Lavender grows spontaneously in many of the southern parts of Europe; it appears from Turner to have been cultivated in England previous to the year 1568, [Vide Aiton's Hort. Kew.] and on account of the fragrance of its flowers, it is now so commonly cultivated, that we can scarcely enter a garden in which this plant is not to be found. The fragrant smell of the flowers is well known, and to most people agreeable; to the taste they are bitterish, warm, and somewhat pungent; the leaves are weaker and less grateful. "Water extracts by infusion nearly all the virtue both of the leaves and flowers. In distillation with water the leaves yield a very small portion of essential oil; the flowers a much larger, amounting in their perfectly mature state [In order to obtain the largest quantity of essential oil from these and most other flowers of this kind, they should be allowed to grow to their full maturity, and be dried for some time.] to about one ounce from sixty. The oil is of a bright yellow colour, of a very pungent taste, and possesses, if carefully distilled, the fragrance of the Lavender in perfection. [Hence it is frequently employed as a perfume. This oil has been used for stimulating paralytic limbs, and for other external purposes. We are also told that it effectually destroys cutaneous infects, and that if soft spongy paper be dipped in this oil, and applied to the parts, it immediately kills the pediculi inguinales.—This oil, distilled from the broad-leaved lavender, and mixed with three-fourths of rectified spirit, or oil of turpentine, was the Oleum spicae, formerly highly celebrated as an application to indolent tumours, old sprains, diseased joints, &c.] Rectified spirit extracts the virtue of Lavender more completely than water. The spirit elevates also in distillation a considerable part of the odoriferous matter of the leaves, and greatest part of that of the flowers; leaving in the inspissated extracts a moderate pungency and bitterness, with very little smell." [Lewis's Mat. Med. p. 371.]

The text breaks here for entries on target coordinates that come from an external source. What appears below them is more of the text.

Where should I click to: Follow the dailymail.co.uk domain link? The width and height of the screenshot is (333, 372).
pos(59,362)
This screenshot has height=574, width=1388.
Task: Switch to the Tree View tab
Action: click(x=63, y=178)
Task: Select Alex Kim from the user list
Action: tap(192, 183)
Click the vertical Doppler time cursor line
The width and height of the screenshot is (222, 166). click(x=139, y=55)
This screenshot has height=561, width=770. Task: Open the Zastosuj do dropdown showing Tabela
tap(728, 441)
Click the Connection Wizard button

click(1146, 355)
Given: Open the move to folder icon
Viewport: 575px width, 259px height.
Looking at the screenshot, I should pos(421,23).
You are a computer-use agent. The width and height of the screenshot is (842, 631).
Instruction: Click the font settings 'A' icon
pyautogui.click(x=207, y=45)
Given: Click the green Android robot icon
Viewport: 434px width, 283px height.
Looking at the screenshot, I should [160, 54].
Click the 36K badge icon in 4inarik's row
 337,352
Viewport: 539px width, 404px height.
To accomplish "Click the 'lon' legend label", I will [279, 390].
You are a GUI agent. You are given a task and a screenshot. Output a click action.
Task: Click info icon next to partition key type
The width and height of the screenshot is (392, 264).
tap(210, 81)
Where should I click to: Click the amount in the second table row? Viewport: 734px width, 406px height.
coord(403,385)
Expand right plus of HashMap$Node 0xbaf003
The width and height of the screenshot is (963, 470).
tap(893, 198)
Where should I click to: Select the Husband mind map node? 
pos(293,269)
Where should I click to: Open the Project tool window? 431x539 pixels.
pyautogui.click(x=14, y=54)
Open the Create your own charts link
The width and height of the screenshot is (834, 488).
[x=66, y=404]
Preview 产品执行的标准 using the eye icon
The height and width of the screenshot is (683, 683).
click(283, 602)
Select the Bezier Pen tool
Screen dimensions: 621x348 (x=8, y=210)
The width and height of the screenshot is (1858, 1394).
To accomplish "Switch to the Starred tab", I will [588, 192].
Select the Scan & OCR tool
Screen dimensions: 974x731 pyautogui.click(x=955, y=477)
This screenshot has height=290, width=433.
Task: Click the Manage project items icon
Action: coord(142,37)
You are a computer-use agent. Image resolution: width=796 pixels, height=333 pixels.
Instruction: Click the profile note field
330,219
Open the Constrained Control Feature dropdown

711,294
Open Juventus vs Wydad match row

Lavender has been an officinal plant for a considerable time, though we have no certain accounts of it given by the ancients: its medicinal virtue resides in the essential oil, which is supposed to be a gentle corroberant and stimulant of the aromatic kind, [Bergius says, Virtus: nervina, resolvens, tonica, emmenagoga. Usus: externus. M. M. p. 513.] and is recommended in nervous debilities and various affections proceeding from a want of energy in the animal functions. According to Dr. Cullen, it is, "whether externally applied or given internally, a powerful stimulant to the nervous system; and among the others of this order, named Cephalics, the Lavender has a very good and perhaps the best title to it." And he further says, "it appears to me probable, that it will seldom go further than exciting the energy of the brain to a fuller impulse of the nervous power into the nerves of the animal functions, and seldom into those of the vital. It may however be with great propriety, that Professor Murray has dissuaded its use where there is any danger from a stimulus applied to the sanguiferous system. It is however still probable, that Lavender commonly stimulates the nervous system only, and therefore may be more safe in palsy than the warmer aromatics, especially if the Lavender be not given in a spirituous menstruum, or along with heating aromatics, which however is commonly done in the case of the spiritus lavendulae compositus." [Mat. Med. vol. ii. p. 148.] The officinal preparations of Lavender, are the essential oil, a simple spirit, and a compound tincture.